How to get from '-rw-r--r--' back to 33188?


Python has a helper function stat.filemode to go from the st_mode (integer) as reported by os.stat into the familiar "stringy" format (I don't know if this representation has a proper name).

>>> stat.filemode(0o100644)
'-rw-r--r--'

Is there any "unfilemode" helper function to go the other way?

>>> unfilemode('-rw-r--r--')
33188

This is what I tried, but it's producing wrong results. That's not treating the first character denoting file type correctly, and not handling sticky bits etc

table = {
    ord('r'): '1',
    ord('w'): '1',
    ord('x'): '1',
    ord('-'): '0',
}

def unfilemode(s):
    return int(s.translate(table), 2)

Solution

  • Python is open-source, you can just read the source code for the stat module and write the inverse function.

    See: https://github.com/python/cpython/blob/master/Lib/stat.py#L112

    import stat
    
    def un_filemode(mode_str):
        mode = 0
        for char, table in zip(mode_str, stat._filemode_table):
            for bit, bitchar in table:
                if char == bitchar:
                    mode |= bit
                    break
        return mode
    

    Note that I'm being "naughty" and accessing private members of the stat module. The usual caveats apply.

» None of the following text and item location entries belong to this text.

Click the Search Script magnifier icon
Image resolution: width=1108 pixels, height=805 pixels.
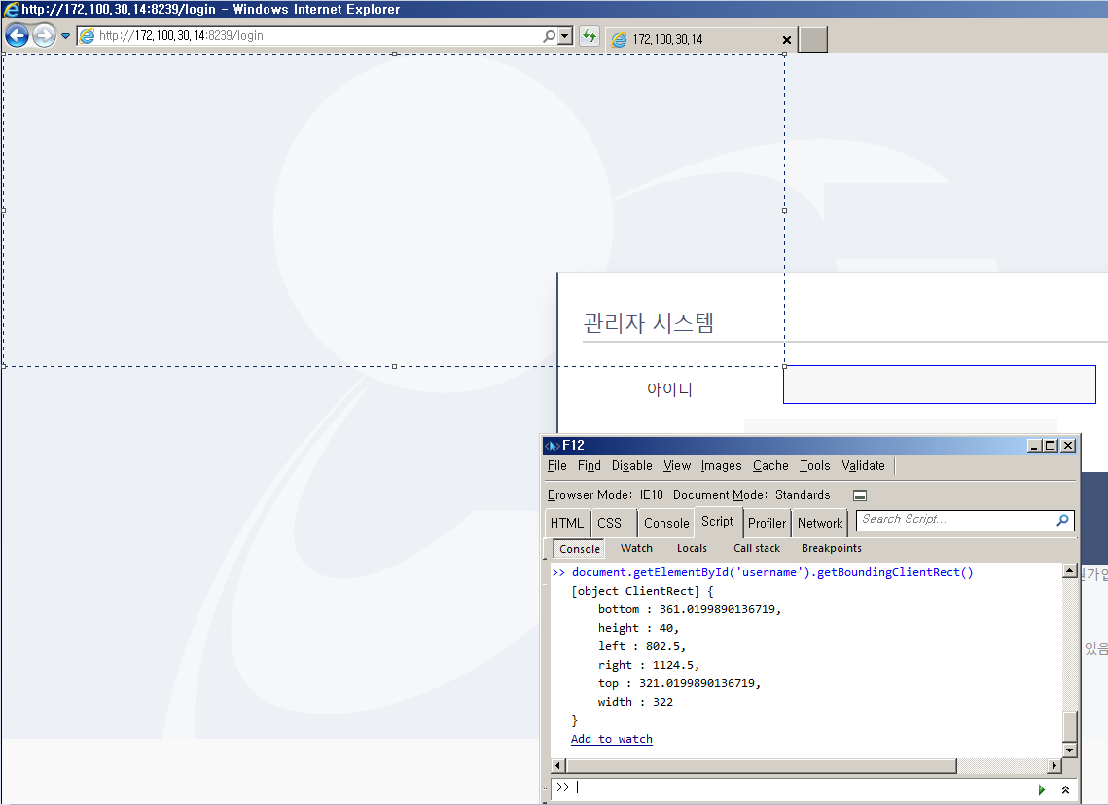coord(1062,521)
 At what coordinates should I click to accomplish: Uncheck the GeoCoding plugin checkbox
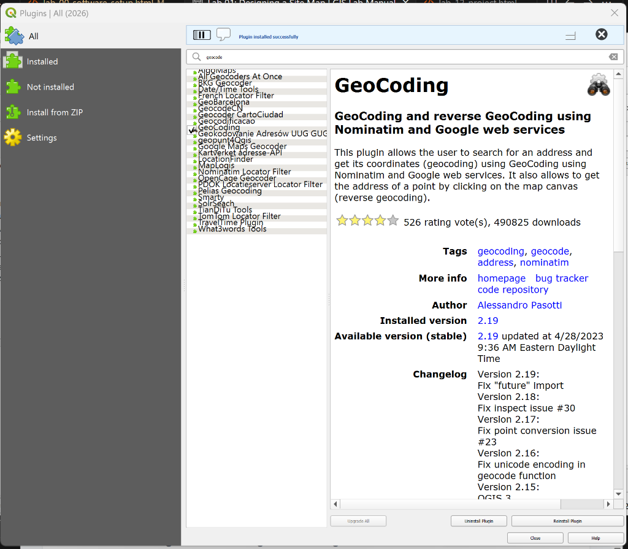[192, 131]
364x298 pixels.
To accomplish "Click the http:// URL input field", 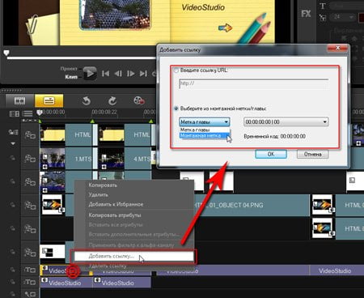I will pos(253,84).
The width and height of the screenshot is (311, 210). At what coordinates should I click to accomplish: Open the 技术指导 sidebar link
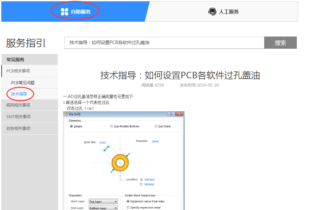19,94
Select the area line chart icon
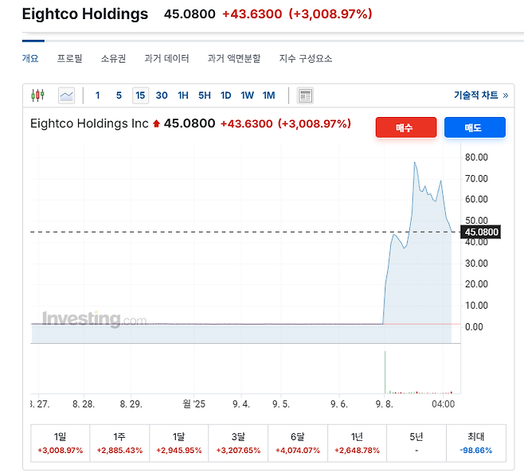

    Also note that the documentation for stat.filemode is incorrect anyway, since 0o100000 is technically not part of the file mode, it is the file type S_IFREG. From inode(7):

    POSIX refers to the stat.st_mode bits corresponding to the mask S_IFMT (see below) as the file type, the 12 bits corresponding to the mask 07777 as the file mode bits and the least significant 9 bits (0777) as the file permission bits.